# Taschenrechner Prog.



## Gast25 (13. Feb 2009)

Hi, 

hab folgendes Prob. ich hab nen Taschenrechner vers. zu programmieren.
nur leider funzt er nicht richtig.

Ich hoffe mal ihr findet den fehler:
http://paste2.org/p/146975

Danke schon mal!

Gruss 
Gast25


----------



## Gast25 (13. Feb 2009)

Hier ist noch der Code falls der Link abläuft:
import javax.swing.JOptionPane;

class Rech{
	//Eigenschaften
	double zahl;
	double zahl2;
	double Erg;
	//Methoden
	double PlusRechnung(){
		Erg=zahl+zahl2;
		return Erg;
	}
	double MinusRechnung(){
		Erg=zahl-zahl2;
		return Erg;
	}
	double MulRechnung(){
		Erg=zahl*zahl2;
		return Erg;
	}
	//Konstruktor
	Rech(double z, double z2){
		zahl=z;
		zahl2=z2;


	}
}
public class Rechner {


	public static void main(String[] args) {

		String z=JOptionPane.showInputDialog("Bitte Zahl eins eingeben: ");
		String z2=JOptionPane.showInputDialog("Bitte Zahl zwei eingeben: ");
		String r=JOptionPane.showInputDialog("Bitte + , - oder * eingeben:");
		double z1=Double.parseDouble(z);
		double z3=Double.parseDouble(z2);
		//double r1=Double.parseDouble(r);

		String t;
		t="+";
		String l;
		l="-";
		String m;
		m="*";
		Rech s1=new Rech(z1,z3);
		if(r==t){
			s1.PlusRechnung();
			JOptionPane.showMessageDialog(null,"Das Ergebnis ist: "+s1.PlusRechnung());	
		}
			else
			if(r==l){
			s1.MinusRechnung();
			JOptionPane.showMessageDialog(null,"Das Ergebnis ist: "+s1.MinusRechnung());		
		}
			else
		if(r==m){
			s1.MulRechnung();
			JOptionPane.showMessageDialog(null,"Das Ergebnis ist: "+s1.MulRechnung());		
		}
	}

}


----------



## Schandro (14. Feb 2009)

Strings vergleicht man mit equals, Code postet man mit codetags.

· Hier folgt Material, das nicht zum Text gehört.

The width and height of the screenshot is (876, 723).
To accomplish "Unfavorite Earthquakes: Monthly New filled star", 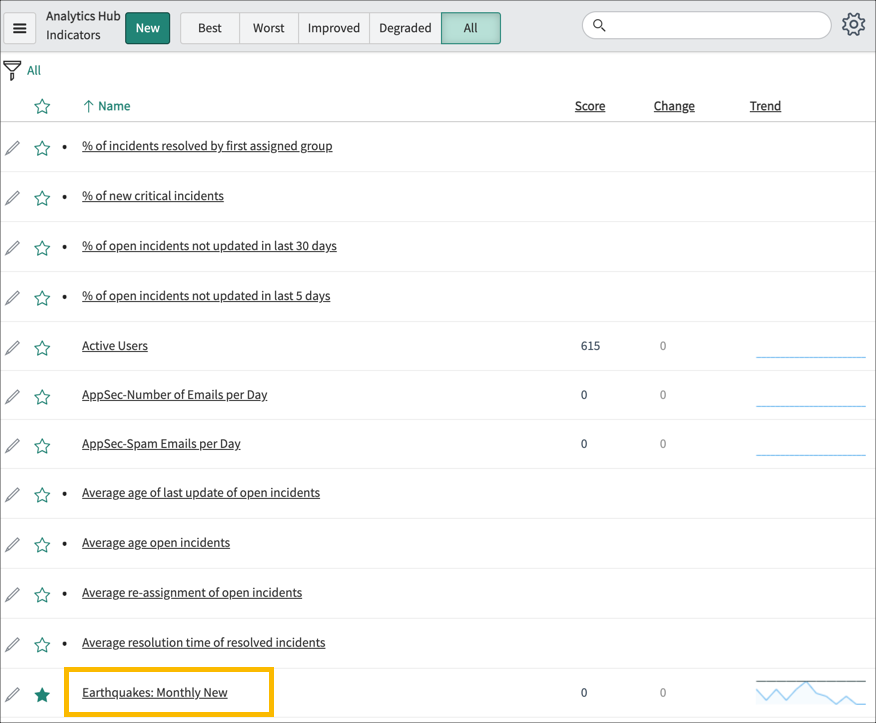I will pos(41,692).
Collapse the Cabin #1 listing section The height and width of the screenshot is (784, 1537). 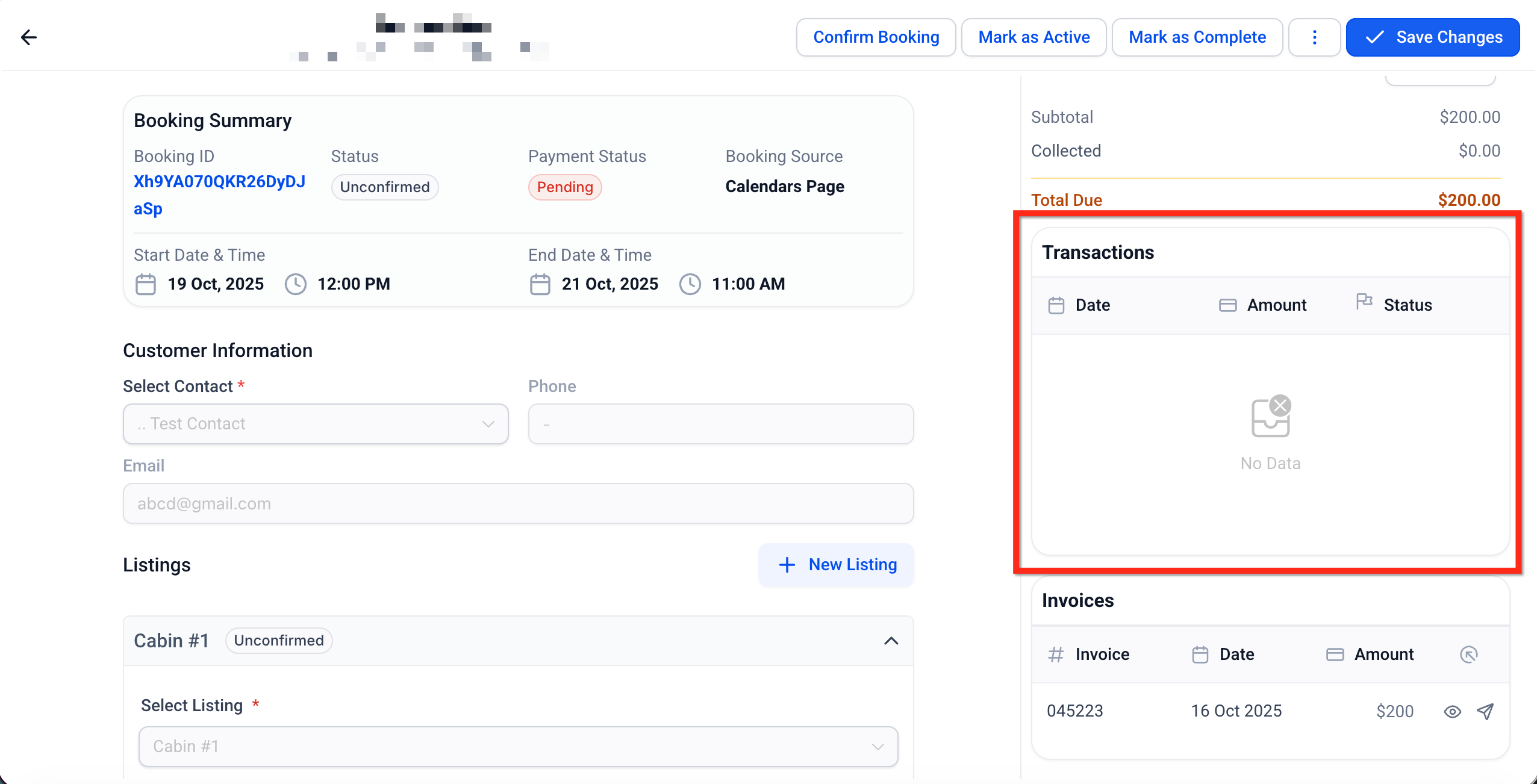pyautogui.click(x=891, y=641)
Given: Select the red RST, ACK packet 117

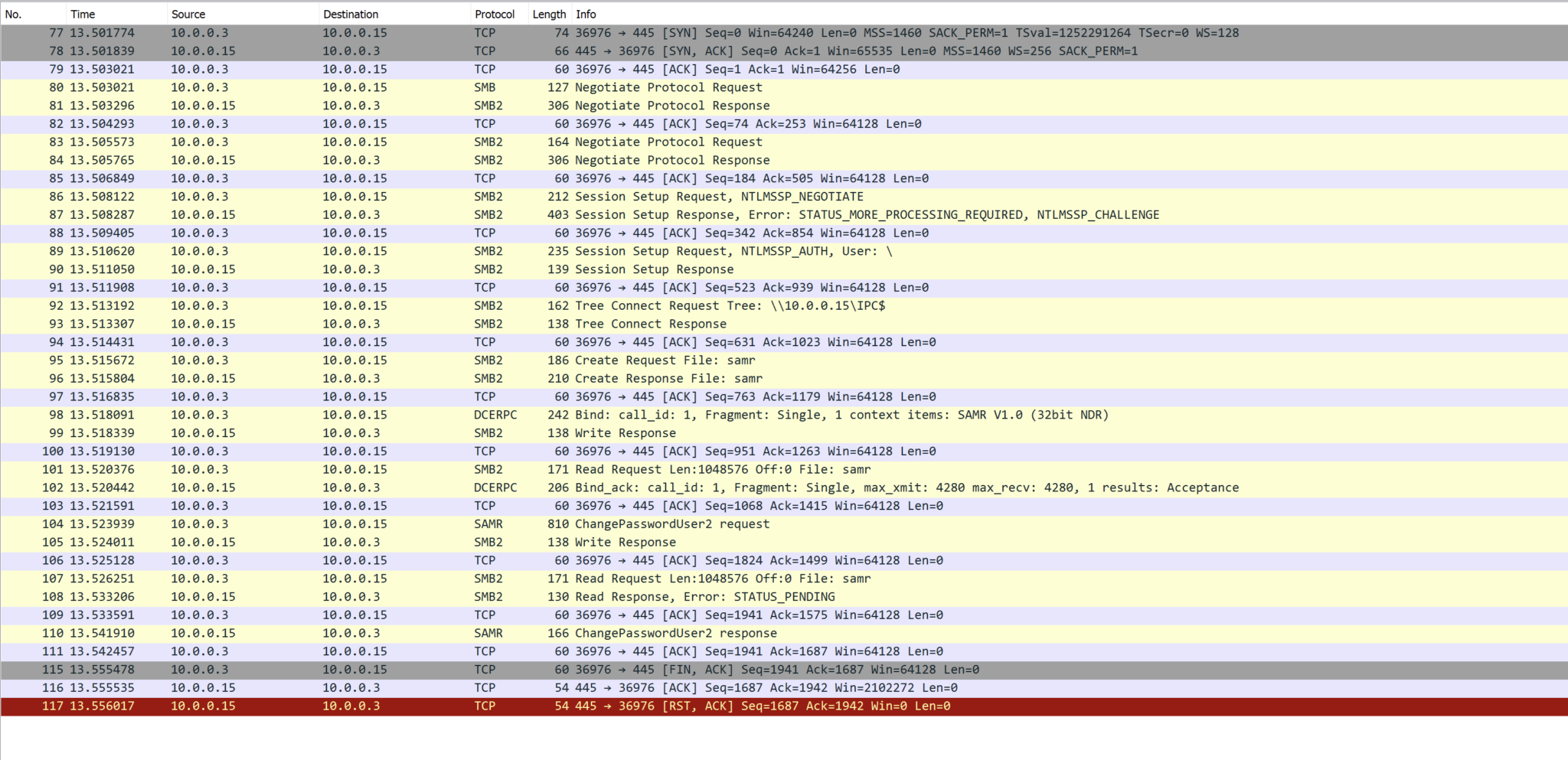Looking at the screenshot, I should 459,706.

Würd dir außerdem empfehlen, methodennamen kleinzuschreiben (den ersten buchstaben...) und bessere Varaiblennamen zu vergeben


----------



## 0x7F800000 (14. Feb 2009)

Der Grund warum es nicht funktioniert ist, dass du versuchst due Strings auf Identität mit == zu vergleichen. Man muss stattdessen String#equals(Object other) verwenden.

Die Gründe warum der Code ziemlich gruselig ist, sind vielfältiger... :roll:
-"Rech" ist ein extrem nichtssagender Bezeichner
-Was die Klasse "Rech" überhaupt tun soll, und warum sie Argumente der Berechnung in einem Konstruktor (??) übergeben bekommt ist schleierhaft
-Variablennamen schreibt man klein, das trifft auf "Erg" auch zu
-Was soll diese Variable sein? schmeiß die raus
-Was soll dieser ganzer "t","l","m",...,"x","y","z"-Salat in der main? entferne überflüssige Variablen, das was gebraucht wird solltest du sinnvoll benennen.


----------



## Gast25 (14. Feb 2009)

erstmal danke ich hab die Variablen und den den namen der klasse geändert.
aber wie der vergleich mit equals funktioniert hab ich noch nicht ganz verstanden hättet ihr mal nen beispiel?


----------



## 0x7F800000 (14. Feb 2009)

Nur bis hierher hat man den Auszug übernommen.